È interessante, a tal proposito, fare un salto nella nostra epoca. Criticando una delle tendenze della cosiddetta cultura woke (diffusa dapprima nei campus americani e poi nel resto della società), che consiste nell’espungere con pedante solerzia ogni elemento del discorso che potrebbe “offendere” gli individui appartenenti a un determinato gruppo, nel 2015 lo scrittore Salman Rushdie ha detto: «L’università è il luogo dove i giovani dovrebbero essere sfidati ogni giorno, dove tutto ciò che sanno dovrebbe essere messo in discussione, in modo che possano pensare e imparare e crescere. E l’idea che debbano essere protetti dalle idee che potrebbero non piacere loro è l’opposto di ciò che un’università dovrebbe essere».

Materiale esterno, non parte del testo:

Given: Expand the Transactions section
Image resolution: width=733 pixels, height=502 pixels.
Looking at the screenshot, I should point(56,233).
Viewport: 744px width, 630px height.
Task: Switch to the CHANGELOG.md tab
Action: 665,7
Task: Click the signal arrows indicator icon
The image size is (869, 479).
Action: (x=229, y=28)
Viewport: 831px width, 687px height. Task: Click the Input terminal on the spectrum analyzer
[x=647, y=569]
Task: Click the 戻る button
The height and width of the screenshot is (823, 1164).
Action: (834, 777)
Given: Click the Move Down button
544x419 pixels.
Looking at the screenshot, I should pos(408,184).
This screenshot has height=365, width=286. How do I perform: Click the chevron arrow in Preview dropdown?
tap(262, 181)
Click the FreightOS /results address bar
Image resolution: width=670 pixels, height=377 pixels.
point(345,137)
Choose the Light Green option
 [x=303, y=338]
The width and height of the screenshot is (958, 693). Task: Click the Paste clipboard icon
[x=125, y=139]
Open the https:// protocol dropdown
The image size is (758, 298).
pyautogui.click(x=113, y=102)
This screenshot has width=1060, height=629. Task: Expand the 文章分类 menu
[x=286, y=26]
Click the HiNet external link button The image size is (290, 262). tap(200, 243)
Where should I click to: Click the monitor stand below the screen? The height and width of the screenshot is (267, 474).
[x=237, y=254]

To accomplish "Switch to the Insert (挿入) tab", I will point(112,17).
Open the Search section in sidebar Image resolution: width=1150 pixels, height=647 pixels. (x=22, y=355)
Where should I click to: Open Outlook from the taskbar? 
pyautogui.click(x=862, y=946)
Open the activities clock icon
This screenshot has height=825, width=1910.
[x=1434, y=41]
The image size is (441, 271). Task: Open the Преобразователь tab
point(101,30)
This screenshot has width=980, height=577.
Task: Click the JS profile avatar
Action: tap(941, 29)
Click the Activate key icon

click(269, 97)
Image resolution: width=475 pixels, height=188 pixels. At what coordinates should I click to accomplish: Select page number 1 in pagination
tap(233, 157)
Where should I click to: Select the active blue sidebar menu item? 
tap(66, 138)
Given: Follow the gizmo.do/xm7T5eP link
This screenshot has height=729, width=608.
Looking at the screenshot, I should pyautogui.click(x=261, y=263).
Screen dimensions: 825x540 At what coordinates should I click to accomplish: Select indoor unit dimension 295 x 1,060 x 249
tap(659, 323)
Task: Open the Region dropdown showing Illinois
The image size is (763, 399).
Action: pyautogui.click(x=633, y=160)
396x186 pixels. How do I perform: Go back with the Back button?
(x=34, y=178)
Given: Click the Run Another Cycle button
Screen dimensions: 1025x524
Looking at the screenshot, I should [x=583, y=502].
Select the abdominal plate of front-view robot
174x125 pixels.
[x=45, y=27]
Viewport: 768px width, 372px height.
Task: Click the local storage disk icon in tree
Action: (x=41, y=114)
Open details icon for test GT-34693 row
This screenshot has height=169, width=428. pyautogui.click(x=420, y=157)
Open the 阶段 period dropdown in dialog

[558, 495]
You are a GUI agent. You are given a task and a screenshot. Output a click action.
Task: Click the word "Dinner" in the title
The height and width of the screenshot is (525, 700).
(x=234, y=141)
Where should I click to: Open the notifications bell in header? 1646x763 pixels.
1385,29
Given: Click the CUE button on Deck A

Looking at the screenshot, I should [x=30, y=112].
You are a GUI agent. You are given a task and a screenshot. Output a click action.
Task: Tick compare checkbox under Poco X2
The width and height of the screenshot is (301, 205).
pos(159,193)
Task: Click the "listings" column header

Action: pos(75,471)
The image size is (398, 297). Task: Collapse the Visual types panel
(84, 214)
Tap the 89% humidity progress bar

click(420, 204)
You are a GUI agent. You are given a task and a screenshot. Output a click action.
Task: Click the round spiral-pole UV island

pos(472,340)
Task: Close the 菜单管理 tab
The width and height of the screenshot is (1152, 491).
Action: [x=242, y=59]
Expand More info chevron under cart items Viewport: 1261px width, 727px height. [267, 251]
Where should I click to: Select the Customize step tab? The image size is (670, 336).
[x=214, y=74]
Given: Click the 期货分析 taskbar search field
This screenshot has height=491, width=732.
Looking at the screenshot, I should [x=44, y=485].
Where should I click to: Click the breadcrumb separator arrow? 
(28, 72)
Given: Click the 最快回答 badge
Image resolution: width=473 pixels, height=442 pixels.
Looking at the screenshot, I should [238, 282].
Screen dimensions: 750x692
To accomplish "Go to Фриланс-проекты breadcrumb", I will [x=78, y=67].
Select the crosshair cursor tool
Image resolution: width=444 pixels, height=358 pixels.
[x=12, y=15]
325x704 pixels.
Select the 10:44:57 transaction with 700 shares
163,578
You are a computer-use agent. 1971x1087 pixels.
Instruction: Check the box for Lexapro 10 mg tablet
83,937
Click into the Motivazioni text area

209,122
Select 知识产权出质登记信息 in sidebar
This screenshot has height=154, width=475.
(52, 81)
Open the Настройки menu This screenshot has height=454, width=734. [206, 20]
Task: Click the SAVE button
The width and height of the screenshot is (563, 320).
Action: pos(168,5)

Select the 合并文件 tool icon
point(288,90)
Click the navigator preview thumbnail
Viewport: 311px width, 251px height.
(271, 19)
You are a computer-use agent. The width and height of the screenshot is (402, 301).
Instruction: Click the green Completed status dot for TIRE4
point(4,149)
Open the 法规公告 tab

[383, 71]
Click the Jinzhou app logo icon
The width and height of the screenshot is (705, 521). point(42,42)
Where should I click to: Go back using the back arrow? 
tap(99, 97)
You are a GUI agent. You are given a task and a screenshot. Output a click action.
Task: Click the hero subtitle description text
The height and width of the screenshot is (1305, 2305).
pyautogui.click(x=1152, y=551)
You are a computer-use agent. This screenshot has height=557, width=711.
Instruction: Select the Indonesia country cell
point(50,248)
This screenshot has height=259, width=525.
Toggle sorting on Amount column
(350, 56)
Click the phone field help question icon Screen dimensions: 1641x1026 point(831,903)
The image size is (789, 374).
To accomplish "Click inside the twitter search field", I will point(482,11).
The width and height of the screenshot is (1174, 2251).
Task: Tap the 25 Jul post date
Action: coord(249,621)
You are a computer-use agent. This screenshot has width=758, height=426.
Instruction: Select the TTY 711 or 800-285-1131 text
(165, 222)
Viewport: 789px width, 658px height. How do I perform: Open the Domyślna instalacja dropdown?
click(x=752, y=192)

In effetti, attorno a noi, si moltiplicano i casi di indignazione e offesa, più o meno fondati, legati all’uso del linguaggio o alla semplice espressione pubblica di un’idea percepita come offensiva o poco “inclusiva”. A tal proposito, la giornalista Guia Soncini ha parlato di “era della suscettibilità”, per definire il tempo in cui siamo, nel quale l’attenzione al politicamente corretto può arrivare a livelli parossistici e assumere tratti intolleranti, che possono arrivare fino alla richiesta di “cancellazione” di colui che ha infranto i codici della nuova morale, chiedendone il licenziamento o l’ostracismo sociale. La paura di poter incontrare parole o persone indesiderate ha fatto pensare alla creazione di safe space in alcune università degli Usa, luoghi ideati per auto proteggersi dal contatto con potenziali portatori di idee o comportamenti ritenuti offensivi, e moltiplica bulimicamente i trigger warning, ovvero i messaggi che avvisano su contenuti potenzialmente traumatizzanti di libri, film, cartoni animati e serie Tv. Il filosofo statunitense Peter Boghossian, colpito dagli eccessi di tali tendenze culturali, ha deciso di lasciare l’insegnamento presso la Portland State University, in seguito a una serie di pesanti controversie con studenti e superiori del proprio ateneo. «L’università – ha scritto Boghossian nella lettera di saluto – ha trasformato un bastione della libertà di ricerca in una fabbrica di giustizieri sociali che hanno come soli input la razza, il genere, l’essere vittima. E come unici output il risentimento e la divisione».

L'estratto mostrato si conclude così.